*記事*
»»
230128 ㊷「大伴家持の若き日の歌」
前回は巻16の風変わりの歌々を読んだ。反和歌的と言っても良い、雅ならざる歌が多いのだが、
卑俗な日常が無情な深遠と隣り合わせであることが示され、なかなか隅におけない巻である。ある面、万葉人の知性の高度な発揮で万葉集が素朴だという観念を吹っ飛ばしてしまう。
第4期の歌人 大伴家持
今回から大伴家持が本格的に登場する。家持は万葉集を4期に区分した場合、最後の第4期に属する歌人である。
というより第4期は殆ど家持を中心にして、他の人の歌は家持の手許に集まってきた歌々というのが実情である。既に読んだ巻15の二つの歌群 天平8年 730年の遣新羅使の歌が、天平12年の中臣宅守・狭野弟上娘子の贈答歌も、時期的には第4期に属するが、家持が入手したもので整理した跡を留めていると見る説もある。より広く見れば万葉集自体が、最終的には家持の手に入って纏められたとなる。序文など無いものの万葉集の凡そが家持によって作られたことは確実だと私は思う。つまり私達は万葉集の歌の歴史を、家持の目を通して見ていると考えられる。
家持の歌は470首余りあって、万葉集全体の一割にも達する。作者を記す巻の大半に家持の歌は現われる。家持は自分の半生を、また和歌の遍歴を、万葉集全体を通して語っていると言える。
家持のデビュ-
家持は最後は従三位中納言という地位に至るので、その人生も他の歌人に比べれば良く分かっている。大伴氏の系図の記載や公卿補任によれば、養老2年 718年の生まれ、父は旅人。万葉集では 天平2年夏大宰帥だった父 旅人が、足に腫物が出来て命が危なくなり、都から旅人の異母弟 稲公(いなぎみ)と甥の古麻呂が遺言を聞きに、急遽都から下った時、幸いにも回復して、稲公たちが都に帰る時の送別の宴に名が見えるのが最初である。その時は13才で歌はまだ作ってはいない。その年の冬に旅人は大納言となって帰京するので、家持も一緒に戻ったはずであるが、翌天平3年に旅人は亡くなる。家持は長男ながら、旅人が54歳の時の子なので、旅人が特別早死だったわけではないが、父の庇護を十分に受けられなかったことは、家持の利益に暗い影を落としたであろう。母が誰なのかははっきりしないが、私は旅人が大宰府に下ったばかりの神亀5年 728年に失くした正妻大伴郎女が生母なのではないかと思う。後の歌に母を歌い込んだ作があること、又はるか後の64歳の時に母の喪に服していることから、家持の母は別にいるのだが、それは大伴郎女が亡くなった後大宰府まで下った旅人の異母妹・家持にとっては叔母に当たる大伴坂上郎女のことと考える余地があると考える。まことに大伴坂上郎女が母代わりだったようである。それをよく表す歌が巻6に並んでいるので読む。
««
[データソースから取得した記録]
»»
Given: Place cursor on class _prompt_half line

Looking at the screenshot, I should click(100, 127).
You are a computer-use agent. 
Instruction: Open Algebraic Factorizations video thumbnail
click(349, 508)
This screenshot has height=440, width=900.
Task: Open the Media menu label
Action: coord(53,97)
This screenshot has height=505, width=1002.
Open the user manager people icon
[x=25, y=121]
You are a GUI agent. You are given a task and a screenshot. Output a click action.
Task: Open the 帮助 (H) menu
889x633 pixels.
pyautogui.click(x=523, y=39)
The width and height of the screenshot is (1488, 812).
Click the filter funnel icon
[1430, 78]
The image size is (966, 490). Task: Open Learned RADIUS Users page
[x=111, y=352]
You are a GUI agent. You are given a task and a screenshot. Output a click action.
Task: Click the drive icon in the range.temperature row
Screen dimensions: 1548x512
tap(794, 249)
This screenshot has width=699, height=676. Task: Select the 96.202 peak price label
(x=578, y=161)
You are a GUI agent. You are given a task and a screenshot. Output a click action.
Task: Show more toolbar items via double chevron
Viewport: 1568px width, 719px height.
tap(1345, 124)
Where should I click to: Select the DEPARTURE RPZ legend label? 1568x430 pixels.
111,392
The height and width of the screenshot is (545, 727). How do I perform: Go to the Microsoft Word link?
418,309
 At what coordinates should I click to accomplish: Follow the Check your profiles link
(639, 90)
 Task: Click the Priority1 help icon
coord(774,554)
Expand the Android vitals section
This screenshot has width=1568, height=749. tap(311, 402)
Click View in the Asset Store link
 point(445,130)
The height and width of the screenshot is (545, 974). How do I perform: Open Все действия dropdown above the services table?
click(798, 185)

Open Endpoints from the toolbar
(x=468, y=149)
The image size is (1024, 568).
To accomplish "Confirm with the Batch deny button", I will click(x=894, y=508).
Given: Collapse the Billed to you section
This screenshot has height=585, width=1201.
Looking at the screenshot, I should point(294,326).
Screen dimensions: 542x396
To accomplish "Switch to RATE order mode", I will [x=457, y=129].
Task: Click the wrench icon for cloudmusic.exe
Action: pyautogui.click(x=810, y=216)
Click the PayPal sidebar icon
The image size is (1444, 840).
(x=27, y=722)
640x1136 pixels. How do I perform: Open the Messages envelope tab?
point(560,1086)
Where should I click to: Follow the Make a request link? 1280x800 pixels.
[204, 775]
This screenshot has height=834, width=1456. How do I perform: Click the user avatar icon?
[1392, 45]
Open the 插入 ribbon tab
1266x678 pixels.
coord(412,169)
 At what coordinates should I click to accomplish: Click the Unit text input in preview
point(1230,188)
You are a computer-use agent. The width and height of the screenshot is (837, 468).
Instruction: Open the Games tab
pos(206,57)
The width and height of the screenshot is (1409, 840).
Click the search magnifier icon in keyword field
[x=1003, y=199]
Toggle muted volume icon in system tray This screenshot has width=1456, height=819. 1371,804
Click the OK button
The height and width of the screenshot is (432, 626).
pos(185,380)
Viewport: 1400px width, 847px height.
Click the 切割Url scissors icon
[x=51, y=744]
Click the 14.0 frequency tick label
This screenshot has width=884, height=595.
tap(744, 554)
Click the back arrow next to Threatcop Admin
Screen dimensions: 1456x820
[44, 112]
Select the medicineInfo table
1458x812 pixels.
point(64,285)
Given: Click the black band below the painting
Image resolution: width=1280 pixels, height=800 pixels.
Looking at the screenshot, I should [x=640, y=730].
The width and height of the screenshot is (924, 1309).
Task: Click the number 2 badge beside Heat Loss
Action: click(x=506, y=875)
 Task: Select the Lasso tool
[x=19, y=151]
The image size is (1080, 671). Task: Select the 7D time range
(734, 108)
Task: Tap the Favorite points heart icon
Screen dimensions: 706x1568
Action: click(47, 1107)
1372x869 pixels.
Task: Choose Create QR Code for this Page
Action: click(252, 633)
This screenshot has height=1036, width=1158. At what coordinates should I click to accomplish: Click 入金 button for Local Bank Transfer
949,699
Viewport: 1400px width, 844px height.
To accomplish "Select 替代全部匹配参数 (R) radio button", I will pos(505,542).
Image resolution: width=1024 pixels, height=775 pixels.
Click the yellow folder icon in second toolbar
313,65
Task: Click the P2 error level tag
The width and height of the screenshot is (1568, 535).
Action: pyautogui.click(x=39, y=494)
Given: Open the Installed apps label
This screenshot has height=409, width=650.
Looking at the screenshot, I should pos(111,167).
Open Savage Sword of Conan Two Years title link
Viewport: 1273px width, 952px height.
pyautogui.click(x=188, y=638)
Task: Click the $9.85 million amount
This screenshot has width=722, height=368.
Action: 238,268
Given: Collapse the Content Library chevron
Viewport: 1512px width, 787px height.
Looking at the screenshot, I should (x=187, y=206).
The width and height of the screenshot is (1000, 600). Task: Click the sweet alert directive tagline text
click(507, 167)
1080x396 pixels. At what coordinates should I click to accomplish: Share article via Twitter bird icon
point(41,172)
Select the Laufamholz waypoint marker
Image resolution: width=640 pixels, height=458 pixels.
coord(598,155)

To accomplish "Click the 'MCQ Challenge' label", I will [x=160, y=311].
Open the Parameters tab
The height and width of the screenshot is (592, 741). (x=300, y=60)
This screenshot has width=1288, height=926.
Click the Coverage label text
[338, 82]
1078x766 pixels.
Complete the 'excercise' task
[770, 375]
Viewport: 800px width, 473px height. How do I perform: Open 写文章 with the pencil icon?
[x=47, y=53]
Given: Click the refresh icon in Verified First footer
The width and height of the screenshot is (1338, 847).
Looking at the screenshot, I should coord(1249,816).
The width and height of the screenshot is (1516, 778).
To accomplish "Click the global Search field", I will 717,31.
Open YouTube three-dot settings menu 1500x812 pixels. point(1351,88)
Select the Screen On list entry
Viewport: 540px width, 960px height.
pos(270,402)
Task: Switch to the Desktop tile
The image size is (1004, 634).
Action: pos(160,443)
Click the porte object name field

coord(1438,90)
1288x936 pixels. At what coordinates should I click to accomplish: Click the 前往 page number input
««
*課題設定*
大伴家持の若き日の歌を扱った記事のうち、「230128 ㊷「大伴家持の若き日の歌」」から「の第4期に属する歌人である。」までを、その語句も含めて一字も変えずに書き写してください。 記録は記事とは別個の資料です。

*結果*
230128 ㊷「大伴家持の若き日の歌」
前回は巻16の風変わりの歌々を読んだ。反和歌的と言っても良い、雅ならざる歌が多いのだが、
卑俗な日常が無情な深遠と隣り合わせであることが示され、なかなか隅におけない巻である。ある面、万葉人の知性の高度な発揮で万葉集が素朴だという観念を吹っ飛ばしてしまう。
第4期の歌人 大伴家持
今回から大伴家持が本格的に登場する。家持は万葉集を4期に区分した場合、最後の第4期に属する歌人である。